In response to my column on Wednesday regarding the nearly two-year data the city of Amarillo released on red-light cameras, I got an e-mail from an old friend who now lives in Southern California near San Diego.

"I just had to comment on your 'View on Cameras,'" she wrote. "I'm about to write a check for my first red-light offense here in Southern California that will make Texas' $75 fine look wonderful. My ticket is for $494, yes, four-hundred-ninety-four dollars."

By my math, that's $6 shy of $500, or 6 1/2 times what an offense in Amarillo is.

"Thank goodness," she wrote, "I wasn't talking on the cell phone, too, which is against the law here -- only hands-free allowed.
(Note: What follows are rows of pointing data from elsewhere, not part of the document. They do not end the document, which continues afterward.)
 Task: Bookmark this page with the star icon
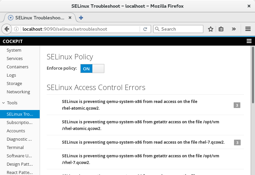click(211, 29)
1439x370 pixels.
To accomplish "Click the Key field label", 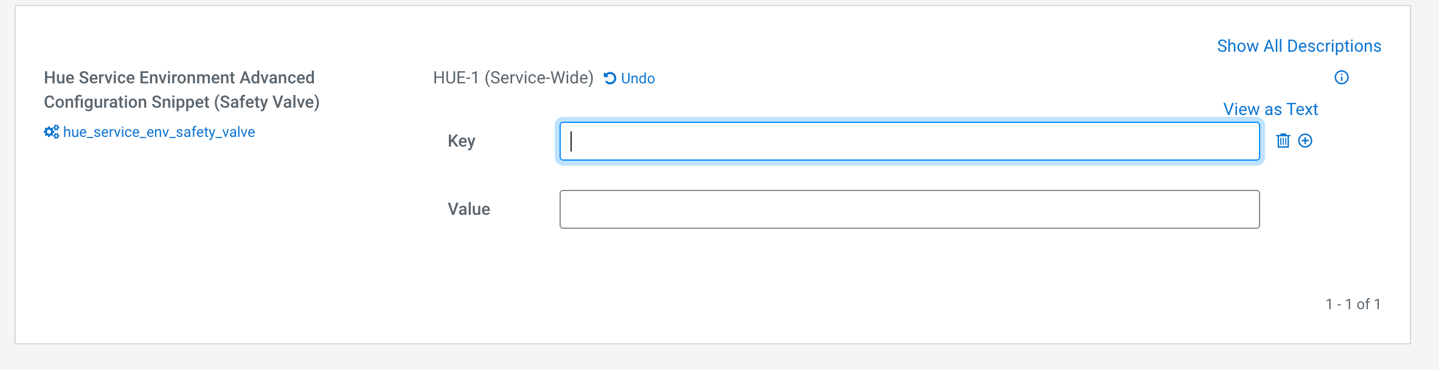I will click(x=461, y=141).
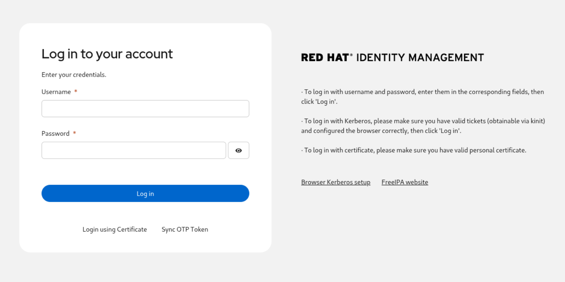This screenshot has height=282, width=565.
Task: Toggle password visibility with the eye icon
Action: tap(239, 150)
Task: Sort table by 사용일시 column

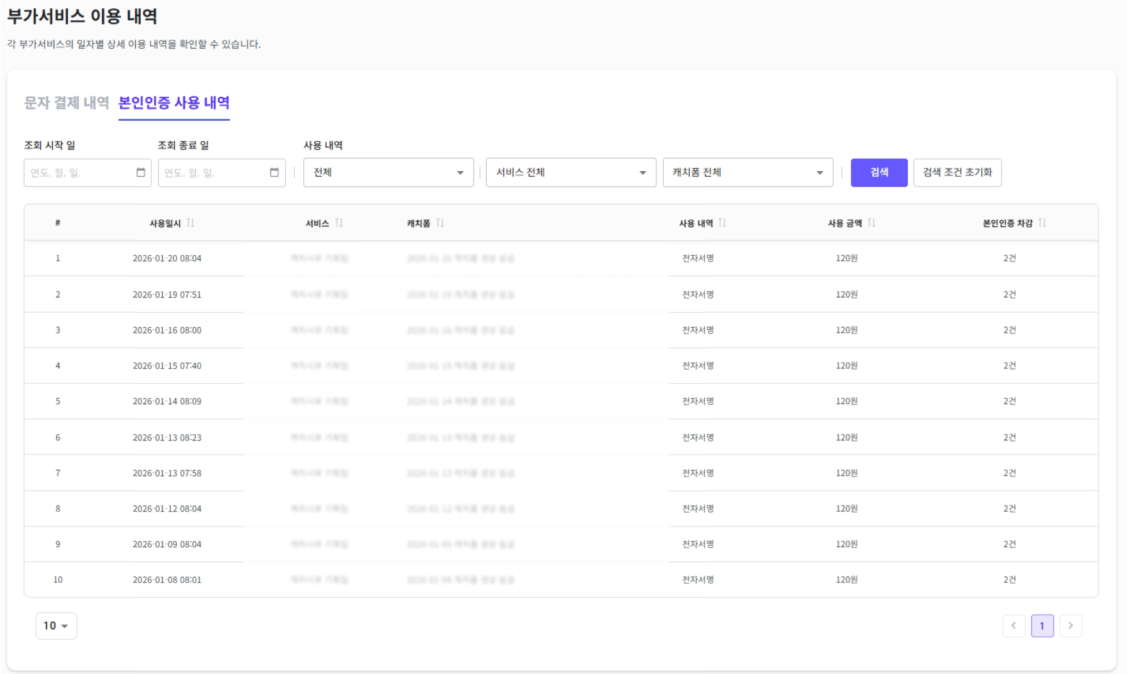Action: coord(190,223)
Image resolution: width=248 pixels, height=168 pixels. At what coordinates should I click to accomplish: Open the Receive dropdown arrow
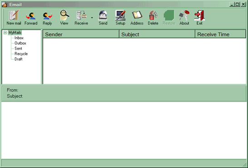click(x=92, y=18)
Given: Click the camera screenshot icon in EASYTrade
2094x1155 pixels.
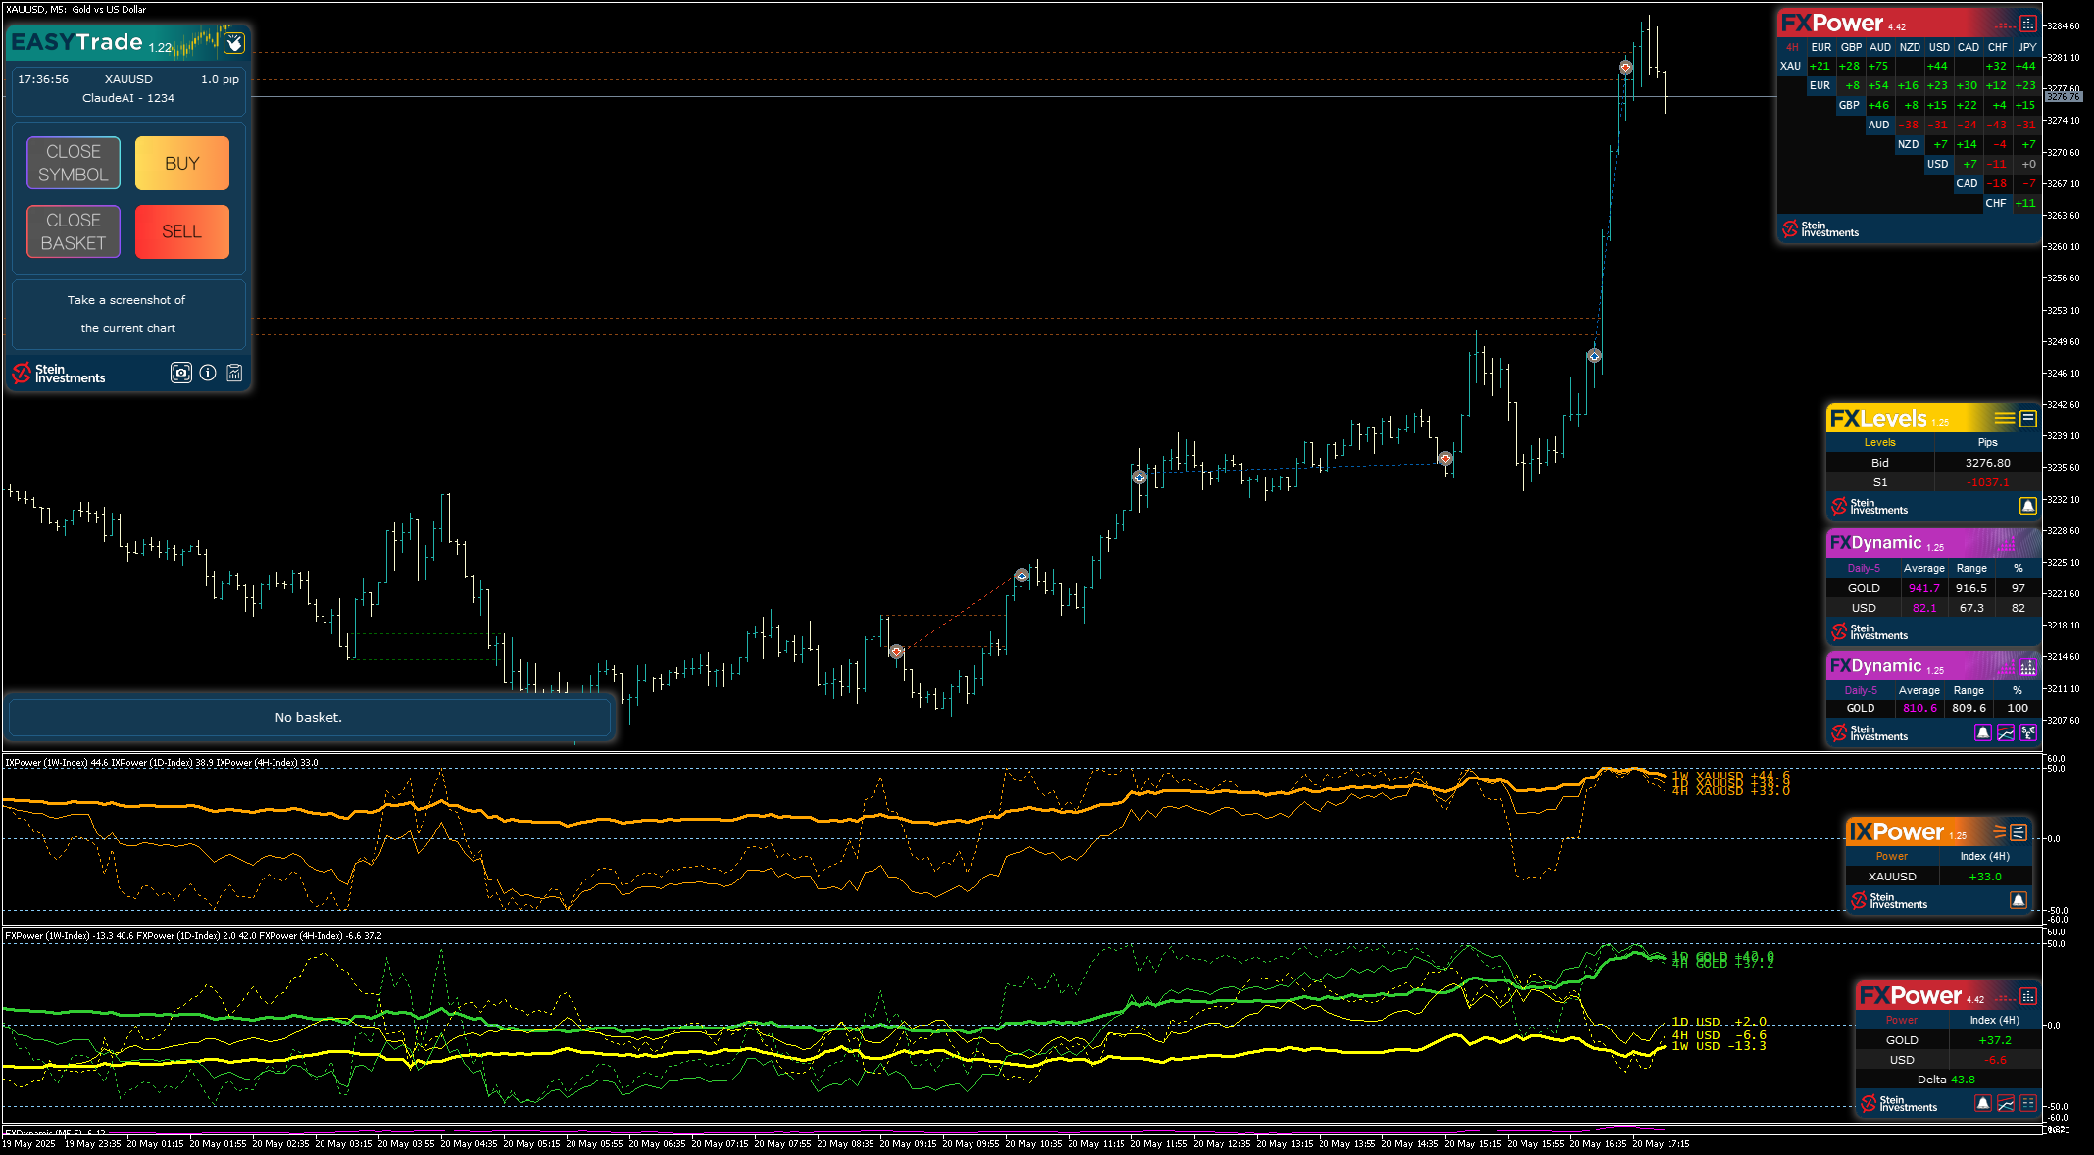Looking at the screenshot, I should 181,373.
Who knows what they would have got me for! Needless to say, it's one of those checks that gets my goat and I refuse to drive down that street again, much less spend future money in the town were the camera is located. Living in beautiful Southern California comes at a cost."

I'm telling you, if fines for running a red-light camera were anything like that in Texas, there would be rioting in the streets. If you think there's controversy about them now, just imagine someone being forced to pay $494.

Put it this way: lawyers would be busy.